Panama Papers: et après?

Publié le par Jean-Etienne ZEN

 
C'était il y a un an
                        ...Une éternité.
        Ce n'était pas un  poisson d'avril. L'affaire a fait grand bruit.  Ce fut comme une bombe, mais si ça ne surprit vraiment que ceux qui minimisaient l'importance de l'évasion fiscale et des pratiques bancaires de l'ombre.
      Des pratiques par delà les règles, au-dessus des lois.
  
  Ce fut une séries de révélations importantes mais partielles, qui devait avoir une suite.
    On l'attend encore, surtout du côté des USA, toujours si prompts à condamner pour détourner le regard de leurs chers paradis.
        "Barack Obama a beau avoir récemment fait passer une loi qui impose aux deux états les plus secrets de la planète, le Delaware et le Nevada, de ne plus enregistrer les entreprises sans connaitre l'identité de leurs propriétaires effectifs. Ce qui est un pas en avant indéniables, les Etats Unis refusent toujours de rejoindre la cohorte de 100 pays qui se sont engagés à échanger automatiquement leur renseignement fiscaux à partir de 2018. S'ils ont l'information, ils la garderont pour eux.

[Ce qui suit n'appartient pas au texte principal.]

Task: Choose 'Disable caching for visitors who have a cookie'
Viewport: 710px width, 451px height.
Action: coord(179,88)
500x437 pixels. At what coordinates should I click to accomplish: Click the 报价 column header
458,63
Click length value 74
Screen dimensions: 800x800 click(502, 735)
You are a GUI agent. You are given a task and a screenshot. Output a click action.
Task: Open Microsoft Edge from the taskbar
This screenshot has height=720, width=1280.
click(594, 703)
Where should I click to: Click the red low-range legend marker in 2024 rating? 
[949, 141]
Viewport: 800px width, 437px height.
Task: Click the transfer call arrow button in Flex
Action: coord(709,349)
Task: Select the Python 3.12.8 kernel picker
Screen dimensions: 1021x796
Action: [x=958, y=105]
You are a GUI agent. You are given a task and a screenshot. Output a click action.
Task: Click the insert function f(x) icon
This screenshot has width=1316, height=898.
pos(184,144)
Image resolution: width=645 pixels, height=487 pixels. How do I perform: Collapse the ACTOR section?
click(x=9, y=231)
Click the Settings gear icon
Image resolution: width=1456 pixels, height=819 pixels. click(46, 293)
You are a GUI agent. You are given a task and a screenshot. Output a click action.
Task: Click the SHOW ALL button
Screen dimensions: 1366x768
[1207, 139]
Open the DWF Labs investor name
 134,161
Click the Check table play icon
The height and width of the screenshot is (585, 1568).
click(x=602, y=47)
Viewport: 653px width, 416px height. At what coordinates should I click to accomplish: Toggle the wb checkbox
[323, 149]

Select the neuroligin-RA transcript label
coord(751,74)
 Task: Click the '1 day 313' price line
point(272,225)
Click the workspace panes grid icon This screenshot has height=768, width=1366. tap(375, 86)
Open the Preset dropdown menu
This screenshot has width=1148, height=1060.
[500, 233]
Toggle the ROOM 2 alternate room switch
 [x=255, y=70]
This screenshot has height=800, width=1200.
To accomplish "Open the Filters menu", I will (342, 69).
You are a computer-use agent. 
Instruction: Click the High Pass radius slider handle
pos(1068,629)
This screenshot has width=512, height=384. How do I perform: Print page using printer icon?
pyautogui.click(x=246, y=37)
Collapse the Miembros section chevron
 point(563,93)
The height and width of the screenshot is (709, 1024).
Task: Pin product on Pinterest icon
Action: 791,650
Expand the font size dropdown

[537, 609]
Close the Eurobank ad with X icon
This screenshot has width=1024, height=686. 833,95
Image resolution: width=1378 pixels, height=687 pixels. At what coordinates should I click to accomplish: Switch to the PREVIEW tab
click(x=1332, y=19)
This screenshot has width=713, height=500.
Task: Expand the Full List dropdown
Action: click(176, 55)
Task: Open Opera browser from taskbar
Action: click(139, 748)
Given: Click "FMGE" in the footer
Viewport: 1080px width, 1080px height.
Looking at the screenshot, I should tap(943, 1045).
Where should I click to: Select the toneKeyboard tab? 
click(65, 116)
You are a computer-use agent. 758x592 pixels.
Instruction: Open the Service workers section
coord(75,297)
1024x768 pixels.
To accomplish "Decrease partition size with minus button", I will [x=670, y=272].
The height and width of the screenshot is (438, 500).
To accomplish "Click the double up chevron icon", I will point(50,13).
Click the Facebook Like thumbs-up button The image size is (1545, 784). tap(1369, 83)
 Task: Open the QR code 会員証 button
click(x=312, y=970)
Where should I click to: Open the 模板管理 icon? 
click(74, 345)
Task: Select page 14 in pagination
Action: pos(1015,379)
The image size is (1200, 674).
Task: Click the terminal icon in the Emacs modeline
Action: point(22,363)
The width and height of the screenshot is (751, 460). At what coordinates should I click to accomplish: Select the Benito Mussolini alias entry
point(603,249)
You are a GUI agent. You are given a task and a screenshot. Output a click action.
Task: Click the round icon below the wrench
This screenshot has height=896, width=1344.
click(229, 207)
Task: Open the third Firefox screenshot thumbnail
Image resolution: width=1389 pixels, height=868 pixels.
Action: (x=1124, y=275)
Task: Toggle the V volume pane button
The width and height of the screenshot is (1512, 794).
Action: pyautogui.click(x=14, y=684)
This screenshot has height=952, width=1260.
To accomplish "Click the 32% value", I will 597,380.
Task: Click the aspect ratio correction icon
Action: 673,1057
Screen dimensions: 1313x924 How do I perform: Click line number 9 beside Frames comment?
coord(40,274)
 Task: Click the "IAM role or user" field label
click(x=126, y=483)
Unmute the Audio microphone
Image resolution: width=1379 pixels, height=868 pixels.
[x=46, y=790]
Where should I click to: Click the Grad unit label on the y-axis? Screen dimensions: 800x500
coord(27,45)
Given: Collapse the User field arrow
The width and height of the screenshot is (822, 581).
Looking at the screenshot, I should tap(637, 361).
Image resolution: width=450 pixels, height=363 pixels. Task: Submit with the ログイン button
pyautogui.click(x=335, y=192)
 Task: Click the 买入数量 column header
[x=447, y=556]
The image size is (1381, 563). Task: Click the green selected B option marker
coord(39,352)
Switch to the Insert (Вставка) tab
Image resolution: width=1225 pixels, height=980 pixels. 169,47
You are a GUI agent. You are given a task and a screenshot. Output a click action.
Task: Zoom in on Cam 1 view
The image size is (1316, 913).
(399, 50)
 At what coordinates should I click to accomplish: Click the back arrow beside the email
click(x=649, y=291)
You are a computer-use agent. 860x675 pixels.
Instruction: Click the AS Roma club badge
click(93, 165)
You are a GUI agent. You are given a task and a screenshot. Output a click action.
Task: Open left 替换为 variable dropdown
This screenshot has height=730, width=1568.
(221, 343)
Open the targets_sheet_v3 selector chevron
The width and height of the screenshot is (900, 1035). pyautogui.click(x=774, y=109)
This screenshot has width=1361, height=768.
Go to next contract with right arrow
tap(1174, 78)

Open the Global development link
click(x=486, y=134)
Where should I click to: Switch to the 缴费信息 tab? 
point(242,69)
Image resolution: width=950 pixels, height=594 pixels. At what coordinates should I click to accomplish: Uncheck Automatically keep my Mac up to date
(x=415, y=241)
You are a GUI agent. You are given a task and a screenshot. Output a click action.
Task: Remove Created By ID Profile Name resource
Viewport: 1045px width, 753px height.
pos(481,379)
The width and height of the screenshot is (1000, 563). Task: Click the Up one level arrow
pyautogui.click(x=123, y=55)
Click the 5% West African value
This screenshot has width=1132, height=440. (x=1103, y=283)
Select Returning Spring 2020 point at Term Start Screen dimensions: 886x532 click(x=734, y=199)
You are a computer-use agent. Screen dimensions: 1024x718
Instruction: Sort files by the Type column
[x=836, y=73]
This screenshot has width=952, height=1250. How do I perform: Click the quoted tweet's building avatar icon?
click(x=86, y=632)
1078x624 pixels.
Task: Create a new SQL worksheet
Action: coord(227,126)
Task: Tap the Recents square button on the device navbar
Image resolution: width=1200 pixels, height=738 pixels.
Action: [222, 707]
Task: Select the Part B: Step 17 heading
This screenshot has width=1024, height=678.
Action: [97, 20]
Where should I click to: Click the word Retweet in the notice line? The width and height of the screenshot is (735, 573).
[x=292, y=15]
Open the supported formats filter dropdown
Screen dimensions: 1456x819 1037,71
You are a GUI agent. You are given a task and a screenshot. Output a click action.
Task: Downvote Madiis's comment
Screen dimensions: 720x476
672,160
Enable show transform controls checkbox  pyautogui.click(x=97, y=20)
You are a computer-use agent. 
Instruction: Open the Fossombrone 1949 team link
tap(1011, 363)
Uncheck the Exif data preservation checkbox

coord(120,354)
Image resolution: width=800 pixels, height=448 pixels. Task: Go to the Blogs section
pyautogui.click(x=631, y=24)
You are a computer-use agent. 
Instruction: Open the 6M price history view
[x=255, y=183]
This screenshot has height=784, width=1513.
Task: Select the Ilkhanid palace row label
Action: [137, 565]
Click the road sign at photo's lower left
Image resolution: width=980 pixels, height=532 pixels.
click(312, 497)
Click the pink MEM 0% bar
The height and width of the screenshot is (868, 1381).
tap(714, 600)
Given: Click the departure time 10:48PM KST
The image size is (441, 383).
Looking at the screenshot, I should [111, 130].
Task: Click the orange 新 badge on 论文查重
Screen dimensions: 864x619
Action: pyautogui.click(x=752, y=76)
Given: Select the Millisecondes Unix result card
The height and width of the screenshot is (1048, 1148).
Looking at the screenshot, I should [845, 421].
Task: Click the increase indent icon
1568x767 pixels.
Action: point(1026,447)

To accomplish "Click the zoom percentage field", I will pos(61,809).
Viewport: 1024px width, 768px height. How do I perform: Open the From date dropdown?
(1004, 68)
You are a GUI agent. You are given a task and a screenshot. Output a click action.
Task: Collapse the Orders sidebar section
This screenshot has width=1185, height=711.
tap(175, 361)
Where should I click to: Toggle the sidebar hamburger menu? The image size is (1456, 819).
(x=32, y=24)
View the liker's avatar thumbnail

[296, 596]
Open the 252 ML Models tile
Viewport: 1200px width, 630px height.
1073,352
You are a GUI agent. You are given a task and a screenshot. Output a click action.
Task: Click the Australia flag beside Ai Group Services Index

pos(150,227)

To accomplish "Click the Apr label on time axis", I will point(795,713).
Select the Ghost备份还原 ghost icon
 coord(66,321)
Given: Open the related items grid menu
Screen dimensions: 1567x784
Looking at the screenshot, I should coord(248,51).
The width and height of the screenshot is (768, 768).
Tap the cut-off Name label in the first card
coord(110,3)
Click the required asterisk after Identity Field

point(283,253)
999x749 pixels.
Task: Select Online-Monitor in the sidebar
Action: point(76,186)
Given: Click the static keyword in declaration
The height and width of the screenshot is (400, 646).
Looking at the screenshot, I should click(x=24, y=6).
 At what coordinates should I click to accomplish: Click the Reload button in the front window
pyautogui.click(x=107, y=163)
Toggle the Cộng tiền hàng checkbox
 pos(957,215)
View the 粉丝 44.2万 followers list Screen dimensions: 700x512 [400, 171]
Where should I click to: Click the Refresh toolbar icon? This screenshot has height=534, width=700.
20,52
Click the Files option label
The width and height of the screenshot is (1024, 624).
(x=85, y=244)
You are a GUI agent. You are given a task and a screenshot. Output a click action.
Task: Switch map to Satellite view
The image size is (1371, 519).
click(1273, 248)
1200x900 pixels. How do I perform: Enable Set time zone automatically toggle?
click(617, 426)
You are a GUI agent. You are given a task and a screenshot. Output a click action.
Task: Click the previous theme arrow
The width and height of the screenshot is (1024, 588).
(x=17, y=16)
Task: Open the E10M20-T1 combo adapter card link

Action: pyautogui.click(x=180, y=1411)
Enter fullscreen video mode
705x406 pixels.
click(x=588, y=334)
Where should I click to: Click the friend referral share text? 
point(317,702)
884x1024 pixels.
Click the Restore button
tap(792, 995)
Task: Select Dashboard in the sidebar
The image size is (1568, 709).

      Début décembre, le GAFI, le groupement contre le financement du terrorisme, relève dans un rapport sur les Etats-Unis rendu en décembre que c'est un manquement grave à la lutte contre le blanchiment d'argent, pour autant, les Etats Unis ne figureront en 2017 sur aucune liste post Panama Papers, on peut dores et déjà prendre les paris."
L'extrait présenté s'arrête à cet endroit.